The Audi Snook hasn’t actually been built yet, so we’re leaning a lot heavier on the ‘concept’ part of the concept car experience here. The one wheel is actually a sphere, which would allow the driver to move in any direction and completely take away any worry of a turning radius.

This thing originally spurted from the mind of Wolfgang Mueller-Pietralla and Dr. Martin Weiser (who possesses my first name and my favorite brand of rye whiskey as his last name – could simply be a pseudonym for me, but I won’t tell). Tilmann Schlootz is the design genius who gave it the sci-fi look. I’d love one of these things, though I suspect it would be rather useless if you needed to pick up your new chaise lounge or even make a moderate run to Costco.
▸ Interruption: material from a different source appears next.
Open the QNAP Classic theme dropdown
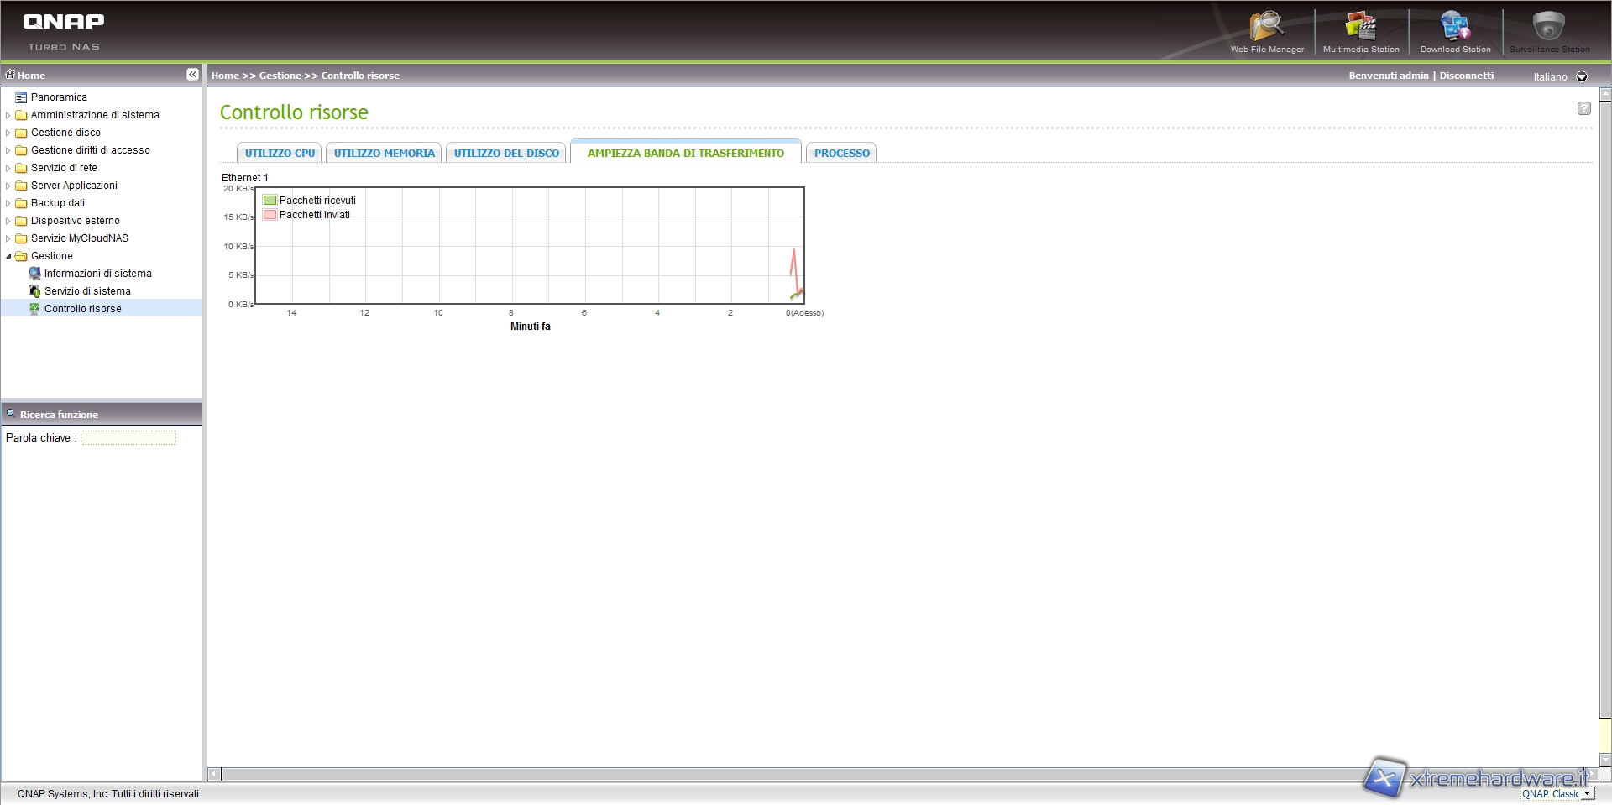 point(1587,794)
That’s okay, we’re all about style over functionality today. With that in mind, this is the Jaguar C-X75, originally shown as a plug-in hybrid car with an impressive 778 horsepower kick – even I know that’s a lot of horses – coming from four electric motors.
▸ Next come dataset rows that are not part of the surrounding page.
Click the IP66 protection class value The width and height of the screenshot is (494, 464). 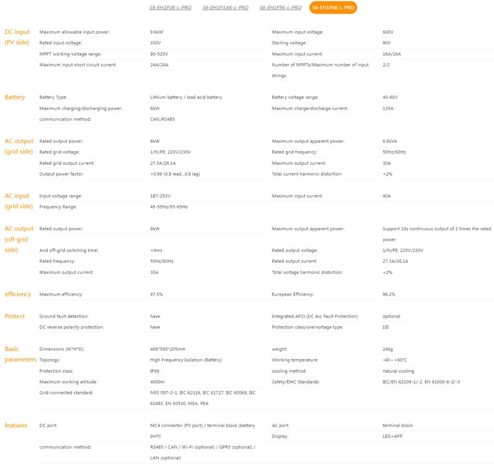(155, 371)
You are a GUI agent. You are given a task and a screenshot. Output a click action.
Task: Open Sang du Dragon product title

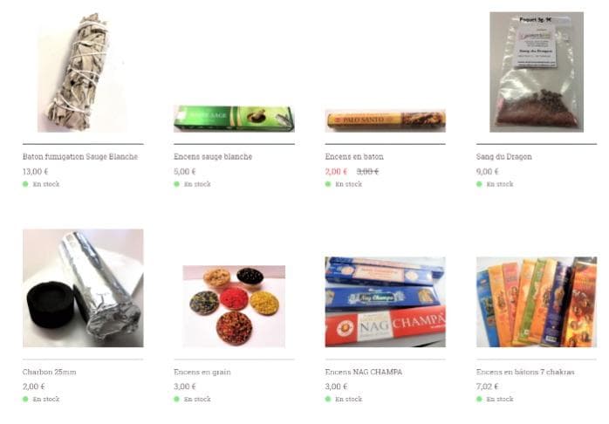pyautogui.click(x=503, y=157)
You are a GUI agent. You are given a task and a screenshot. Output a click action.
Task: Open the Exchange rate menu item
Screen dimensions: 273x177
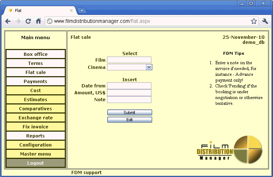coord(36,118)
To me, four motors sounds like a lot more parts that might need repair at some point. That’s okay, driving something that looks this sexy and can go this fast without being solely reliant on wallet-wringing gas prices makes for an attractive automobile. And that’s great, because this one is actually coming to life. Jaguar plans on producing a limited number of C-X75s over the next few years, starting at the low, low price of only £700,000. For that money, I might just build my own zeppelin instead. Which would be awesome.

I don’t want to completely shirk functionality today. The Infiniti Essence is a snappy-looking beast, and also another electric hybrid. But what sells this baby for me is the trunk, which was demonstrated at the 2009 Geneva Motor Show as being able to fit a three-piece Louis Vuitton luggage set. When the trunk is opened, the floor slides out, offering its contents up like a tasty dessert cart.
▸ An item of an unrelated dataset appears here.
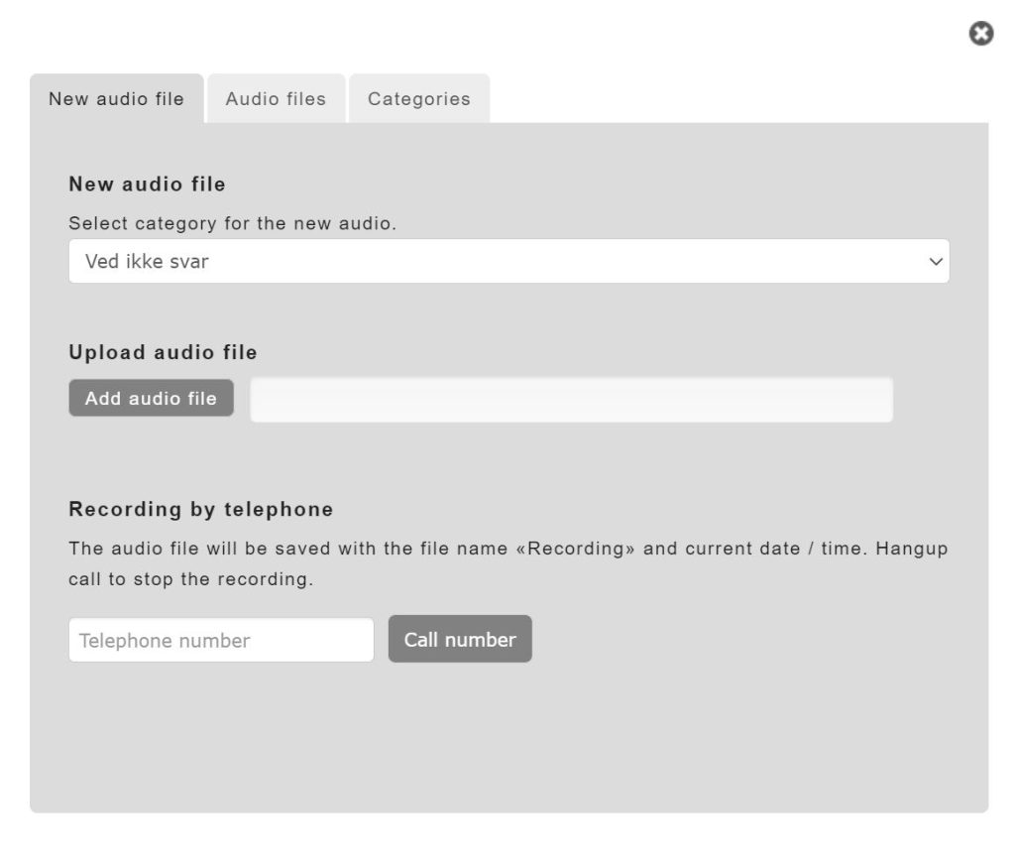Switch to the Audio files tab
The image size is (1015, 863).
point(276,98)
When a vehicle makes me think of dessert, I’m sold.

Alright, I want to find some weirder stuff. I want another car that makes me question its practicality as anything other than a display piece.

Ah, here we go. The Zagato Raptor, designed by the Zagato company and Alain Wicki, who works for Lamborghini. The entire middle section of the car lifts up and away – that’s the door. Seriously, they may as well paint “Not For Fat Guys” on the side of this car. I may not be outright spherical, but there’s a notable trophy of my dedication to consumption around my mid-section, and I cannot envision getting in and out of that thing without hurting myself.

When the Raptor debuted in 1996, it was believed to be the ideal transition vehicle between the Lamborghini Diablo and the upcoming Canto, but that never happened. The only prototype was sold to a private collector in 2000. No doubt a skinny and svelte private collector.

In 1993, the Clinton administration introduced the Partnership for a New Generation of Vehicles (PNGV) program, in which the government worked with GM, Ford, and DaimlerChrysler to try to develop incredibly fuel-efficient cars to bring to market by 2003. A number of concepts were brought forward from this program, including the General Motors Precept.

The Precept was introduced in 2000, and it handily met the 80mpg target set out by the PNGV program.

80 miles per gallon. A Hummer H2 gets somewhere between 9 and 11mpg; even my Toyota is rated only at about 22. Why the hell didn’t they mass-produce this car?

According to Wikipedia, GM nixed the project because they thought nobody would be interested in a high fuel economy vehicle. I don’t buy that. That would be like Pringles developing a magnificent new flavor (probably involving bacon), then not releasing it because they don’t think anyone would want snacks that taste too good. I’m thinking there was something prohibitive to mass production in the technology, or – for the conspiracy theorists out there – the oil companies offered a whale-bladder full of cash to the GM executives to put this thing back on the shelf.

Either way, the Bush administration tanked the PNGV project, and chances are your car might be lucky enough to have a third the fuel efficiency of one of these Precepts.

I enjoyed this topic. Having grown up with my dream car being a stretch limousine in which I could play Nintendo while someone else does the driving, I am still tickled by the concept cars.

Even if I do secretly wonder if each of them could be made into a Batmobile.